17 October 2008

Tax cuts to "starve-the-beast"


“David Romer: [A] major motivation that people have put forward for cutting taxes is their concern that government is too large. ....

This is something that Ronald Reagan was very explicit about. It was one of the motivations for his tax cuts, and it goes under the name of the "starve-the-beast" hypothesis. The "beast" is government and its "food" is the revenues. Despite its importance, there's been very little empirical work on this ....

In the paper ..., we go through the history of tax changes and take out the ones that are motivated by decisions that had already been made to increase spending, take out ones that are coming not from policy at all but from developments in the economy, and the like. We try to isolate changes in taxes that seem truly legitimate for testing the starve-the-beast hypothesis.

And what we find is no evidence for starve-the-beast. There's no systematic tendency for spending to fall after tax cuts relative to what it otherwise would have been.

Region: I was quite surprised by that.

Christina Romer: We didn't know what we were going to find. .... But ... we thought the results would be interesting whichever way they came out.

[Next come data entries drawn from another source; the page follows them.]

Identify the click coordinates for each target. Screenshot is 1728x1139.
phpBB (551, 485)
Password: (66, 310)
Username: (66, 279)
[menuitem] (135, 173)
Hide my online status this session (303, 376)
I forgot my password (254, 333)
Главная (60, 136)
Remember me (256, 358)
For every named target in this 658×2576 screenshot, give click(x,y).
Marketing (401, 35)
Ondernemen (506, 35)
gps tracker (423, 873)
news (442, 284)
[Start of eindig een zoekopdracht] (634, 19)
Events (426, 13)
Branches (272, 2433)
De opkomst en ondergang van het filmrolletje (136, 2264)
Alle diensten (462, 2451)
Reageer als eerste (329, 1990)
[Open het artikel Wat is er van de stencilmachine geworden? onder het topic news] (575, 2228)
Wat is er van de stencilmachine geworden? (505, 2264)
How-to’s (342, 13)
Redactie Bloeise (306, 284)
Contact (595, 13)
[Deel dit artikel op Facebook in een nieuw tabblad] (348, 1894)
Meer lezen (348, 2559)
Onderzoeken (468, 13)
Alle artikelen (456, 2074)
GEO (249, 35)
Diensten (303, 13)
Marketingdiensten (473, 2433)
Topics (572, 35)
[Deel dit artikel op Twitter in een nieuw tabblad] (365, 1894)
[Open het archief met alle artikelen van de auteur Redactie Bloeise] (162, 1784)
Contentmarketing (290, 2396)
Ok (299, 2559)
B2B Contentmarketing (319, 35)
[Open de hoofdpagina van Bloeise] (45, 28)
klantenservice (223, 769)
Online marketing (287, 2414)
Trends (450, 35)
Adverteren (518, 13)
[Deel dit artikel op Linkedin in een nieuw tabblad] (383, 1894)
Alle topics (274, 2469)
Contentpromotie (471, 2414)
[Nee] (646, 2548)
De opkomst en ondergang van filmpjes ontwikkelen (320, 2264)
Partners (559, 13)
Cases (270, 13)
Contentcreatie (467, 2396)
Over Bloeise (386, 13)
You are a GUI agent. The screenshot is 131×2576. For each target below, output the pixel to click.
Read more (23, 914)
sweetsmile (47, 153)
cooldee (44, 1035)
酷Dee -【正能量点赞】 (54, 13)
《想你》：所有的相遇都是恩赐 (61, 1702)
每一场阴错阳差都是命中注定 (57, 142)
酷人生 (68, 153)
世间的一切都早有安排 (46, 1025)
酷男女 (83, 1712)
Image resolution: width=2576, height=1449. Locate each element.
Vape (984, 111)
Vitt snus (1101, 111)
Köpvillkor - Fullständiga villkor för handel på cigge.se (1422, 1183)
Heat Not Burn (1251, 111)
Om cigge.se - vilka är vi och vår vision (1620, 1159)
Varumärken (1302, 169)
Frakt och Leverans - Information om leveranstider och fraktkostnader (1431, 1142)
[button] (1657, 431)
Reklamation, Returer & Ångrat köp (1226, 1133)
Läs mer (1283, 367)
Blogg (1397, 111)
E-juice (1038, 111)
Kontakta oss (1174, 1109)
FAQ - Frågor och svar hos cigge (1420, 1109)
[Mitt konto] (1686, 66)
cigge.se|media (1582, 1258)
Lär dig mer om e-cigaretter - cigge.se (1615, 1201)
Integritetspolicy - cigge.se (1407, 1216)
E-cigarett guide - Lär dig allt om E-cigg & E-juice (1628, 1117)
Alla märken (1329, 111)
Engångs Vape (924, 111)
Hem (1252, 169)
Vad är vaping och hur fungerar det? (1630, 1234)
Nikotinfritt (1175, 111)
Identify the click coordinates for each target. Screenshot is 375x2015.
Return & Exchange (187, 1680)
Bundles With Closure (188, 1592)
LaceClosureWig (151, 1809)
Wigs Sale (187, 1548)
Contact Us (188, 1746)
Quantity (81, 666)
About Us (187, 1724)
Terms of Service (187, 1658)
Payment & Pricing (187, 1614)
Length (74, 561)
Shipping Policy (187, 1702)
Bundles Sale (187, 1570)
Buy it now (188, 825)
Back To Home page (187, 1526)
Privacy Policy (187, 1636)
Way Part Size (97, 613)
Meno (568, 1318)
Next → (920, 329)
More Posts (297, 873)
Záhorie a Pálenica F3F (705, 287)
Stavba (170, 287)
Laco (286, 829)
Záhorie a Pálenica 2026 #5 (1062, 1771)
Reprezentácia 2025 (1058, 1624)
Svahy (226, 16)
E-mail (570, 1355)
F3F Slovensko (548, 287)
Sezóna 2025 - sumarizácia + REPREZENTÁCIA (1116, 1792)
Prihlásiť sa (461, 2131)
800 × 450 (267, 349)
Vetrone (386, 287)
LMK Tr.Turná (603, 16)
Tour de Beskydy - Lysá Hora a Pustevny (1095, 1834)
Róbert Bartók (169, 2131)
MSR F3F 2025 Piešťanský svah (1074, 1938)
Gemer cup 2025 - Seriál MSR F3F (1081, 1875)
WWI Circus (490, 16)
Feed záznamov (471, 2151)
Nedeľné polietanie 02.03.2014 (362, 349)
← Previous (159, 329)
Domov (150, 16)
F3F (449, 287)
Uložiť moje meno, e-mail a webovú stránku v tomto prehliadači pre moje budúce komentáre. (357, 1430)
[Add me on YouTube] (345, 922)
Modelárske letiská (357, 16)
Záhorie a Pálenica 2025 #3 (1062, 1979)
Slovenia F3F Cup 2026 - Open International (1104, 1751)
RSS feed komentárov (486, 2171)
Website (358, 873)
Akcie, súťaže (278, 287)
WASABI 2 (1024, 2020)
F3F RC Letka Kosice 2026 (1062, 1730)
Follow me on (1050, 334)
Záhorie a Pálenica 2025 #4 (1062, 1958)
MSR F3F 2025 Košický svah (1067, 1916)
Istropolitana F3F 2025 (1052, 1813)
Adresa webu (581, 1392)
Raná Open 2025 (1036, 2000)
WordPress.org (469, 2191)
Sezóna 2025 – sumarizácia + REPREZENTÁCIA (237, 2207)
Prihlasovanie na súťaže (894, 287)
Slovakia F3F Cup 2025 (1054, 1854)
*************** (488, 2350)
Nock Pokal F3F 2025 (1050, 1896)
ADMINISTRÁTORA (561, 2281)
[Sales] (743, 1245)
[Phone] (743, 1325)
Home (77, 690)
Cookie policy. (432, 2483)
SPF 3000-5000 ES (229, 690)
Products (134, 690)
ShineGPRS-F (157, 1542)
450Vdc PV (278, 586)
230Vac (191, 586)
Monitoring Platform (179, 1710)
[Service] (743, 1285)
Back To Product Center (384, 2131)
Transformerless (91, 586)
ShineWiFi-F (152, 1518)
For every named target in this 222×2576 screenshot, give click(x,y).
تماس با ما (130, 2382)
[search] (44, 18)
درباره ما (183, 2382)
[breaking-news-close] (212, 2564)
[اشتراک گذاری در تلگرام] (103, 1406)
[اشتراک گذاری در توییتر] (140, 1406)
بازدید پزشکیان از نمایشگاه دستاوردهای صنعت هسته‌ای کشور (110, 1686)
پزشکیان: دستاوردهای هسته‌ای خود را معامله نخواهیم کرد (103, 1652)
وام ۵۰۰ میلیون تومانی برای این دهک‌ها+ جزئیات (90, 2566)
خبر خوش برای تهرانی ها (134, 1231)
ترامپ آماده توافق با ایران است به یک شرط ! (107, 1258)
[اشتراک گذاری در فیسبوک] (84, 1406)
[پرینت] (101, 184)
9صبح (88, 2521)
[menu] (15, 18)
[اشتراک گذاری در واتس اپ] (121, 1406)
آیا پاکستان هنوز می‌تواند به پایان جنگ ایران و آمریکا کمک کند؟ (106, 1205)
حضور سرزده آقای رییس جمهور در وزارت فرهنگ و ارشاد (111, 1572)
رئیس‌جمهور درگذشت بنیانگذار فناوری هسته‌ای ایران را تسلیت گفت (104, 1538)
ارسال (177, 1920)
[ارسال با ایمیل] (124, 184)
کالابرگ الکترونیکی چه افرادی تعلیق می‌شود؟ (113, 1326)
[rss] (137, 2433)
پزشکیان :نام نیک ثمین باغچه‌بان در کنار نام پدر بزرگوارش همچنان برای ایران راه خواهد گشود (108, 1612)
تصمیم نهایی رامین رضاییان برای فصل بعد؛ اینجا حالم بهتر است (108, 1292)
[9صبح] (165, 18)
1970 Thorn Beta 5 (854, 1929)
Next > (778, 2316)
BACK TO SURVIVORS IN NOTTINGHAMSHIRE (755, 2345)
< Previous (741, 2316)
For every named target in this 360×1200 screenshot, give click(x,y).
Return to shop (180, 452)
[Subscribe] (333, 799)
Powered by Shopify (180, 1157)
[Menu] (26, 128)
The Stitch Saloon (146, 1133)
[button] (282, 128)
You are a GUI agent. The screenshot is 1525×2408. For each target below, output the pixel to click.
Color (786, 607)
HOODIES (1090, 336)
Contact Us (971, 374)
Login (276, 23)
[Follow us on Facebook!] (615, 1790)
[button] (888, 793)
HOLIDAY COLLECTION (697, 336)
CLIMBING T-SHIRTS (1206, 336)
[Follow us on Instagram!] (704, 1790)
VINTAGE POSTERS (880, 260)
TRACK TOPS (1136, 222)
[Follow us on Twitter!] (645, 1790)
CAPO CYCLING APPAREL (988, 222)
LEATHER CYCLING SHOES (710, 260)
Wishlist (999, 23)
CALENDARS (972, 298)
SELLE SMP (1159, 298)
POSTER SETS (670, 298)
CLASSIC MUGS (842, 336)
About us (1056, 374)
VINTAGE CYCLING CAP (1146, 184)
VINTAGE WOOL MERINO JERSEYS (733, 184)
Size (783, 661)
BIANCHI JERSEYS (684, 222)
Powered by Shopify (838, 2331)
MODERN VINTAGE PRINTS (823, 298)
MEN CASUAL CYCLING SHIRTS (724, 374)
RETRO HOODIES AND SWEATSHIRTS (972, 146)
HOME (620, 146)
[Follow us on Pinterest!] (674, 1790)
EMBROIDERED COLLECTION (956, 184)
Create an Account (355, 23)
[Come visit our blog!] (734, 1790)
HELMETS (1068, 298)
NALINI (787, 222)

Region: But you did find that tax cuts were followed by something else.

Christina Romer: Right. Tax cuts led, eventually, to tax increases. Basically, something has to give; there is a government budget constraint. What we thought gave when you cut taxes was spending, but we seem to find that in postwar U.S. history what actually gives is the tax cut itself. A substantial fraction of a tax cut is typically undone in the subsequent five years.”

"Christina and David Romer Interview", The Region, Federal Reserve Bank of Minneapolis (September 2008).

http://www.minneapolisfed.org/pubs/region/08-09/romers.pdf

http://www.minneapolisfed.org/publications_papers/issue.cfm?id=283


David H. Romer and Christina D. Romer both teach at the University of California at Berkeley, where he is Herman Royer Professor of Political Economy and she is Class of 1957-Garff B. Wilson Professor of Economics.

The “starve-the-beast” strategy was pushed by Ronald Reagan and the supply-siders in the 1980s and by George W. Bush in the 2000s in an attempt to put a fiscal straightjacket on Congress to rein in its spending. In fairness, the resulting deficits emerging out of the strategy seemed to have no more effect on the desire of Presidents to spend than it had on Congress. In the end, it would seem government spending went merrily on its way, dragging up taxes in its wake.

Before one throws away the idea of starving the beast, however, it would be useful to know what spending would have been without this strategy. I would suspect it would be much higher than it is, and if the strategy did not lower or even restrain spending, it at least made it lower than it would have been otherwise.

The interview excerpted above with husband-and-wife team Christina Romer and David Romer covers a wide range of topics. Each received in 1985 a PhD in economics from MIT, currently teach at the same rank at the University of California-Berkeley, and have co-authored many studies. When asked to describe their working relationship, Christina Romer responded "We can be brutally frank". David Romer added "Exactly. We can be more frank in our criticism because there's plenty of time to iron out the differences."

Thanks to Larry Willmore for the Tdj.